Introduction
I replicated a Google-style search engine from scratch in Java during my senior year of college. Over the course of the semester, I spent 30 hours on each of five individual assignments and over 100 hours during the last two weeks of classes working in a group of 4 on the final project for the course.
I am currently in my final semester before receiving my master’s degree in Data Science from the University of Pennsylvania. Despite the incredible amount of stress, sleep deprivation, and exhaustion it caused me, this Web Systems course was by far the most rewarding course I have taken during my four years at Penn. I cannot think of anything more rewarding than, at the end of four months of hard work and grinding, knowing that you have built Google from scratch, a system that billions of people use every day.
We built a web server and framework similar to Spark Java, a web crawler, and a system that could be distributed across nodes individually. We finished the semester working in groups of 4 to build the full search engine with these components and a few others.
By the end of the semester, we had crawled over 1 million documents from the internet (respecting the robots exclusion protocols on each website), indexed over 140 million words from these documents in a lexicon and reverse index, and developed a PageRank algorithm to rank all of the documents we had crawled. We learned how to run all of these different components on AWS using less than the $400 budgeted to us through AWS Educate account credits. Finally, we created a user interface to enter search queries and respond with our ranked results.

The goal of this article isn’t to flex all of the things I was able to accomplish through this class. I listed all of those components of our project to show you what I was able to accomplish in four months of Programming. The biggest project I had worked on before this was creating Chess in Java. Don’t doubt what you are able to accomplish if you are willing to work hard on it.
My goal is to encourage you to consider working on a project that you are interested in which feels immensely difficult, maybe even impossible. By the end, you will have created something incredible and it will be worth it. This type of opportunity for growth is not available without feeling uncomfortable and setting high expectations for yourself.
What I Learned
How to Read Documentation
As you develop as a programmer, one of the most useful skills is the ability to read the documentation of a library and implement code with it.
The quality of documentation across libraries within a given language varies greatly. When you work on a massive project, you will be using a ton of different libraries. This helps expose you to this diversity and develop your ability to read the documentation in all its forms.
By the end of the project, we had used over 20 different Java libraries. Entire group meetings and even days were spent getting familiar with how to write efficient code in some of the more complex libraries. I now feel very confident that I can effectively learn any library I would like to use.

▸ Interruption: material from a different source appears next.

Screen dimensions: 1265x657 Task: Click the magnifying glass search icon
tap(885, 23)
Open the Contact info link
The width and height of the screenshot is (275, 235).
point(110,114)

How to Google Coding Questions
Similar to reading documentation, a lot of time was spent googling errors we faced and how certain things worked. Learning how to write the correct search query into Google is a necessary skill as a programmer.
These questions ranged from certain error messages we could not figure out how to fix to how to run our code more efficiently. The second issue of code efficiency is not a problem you typically run into when working on smaller-scale projects.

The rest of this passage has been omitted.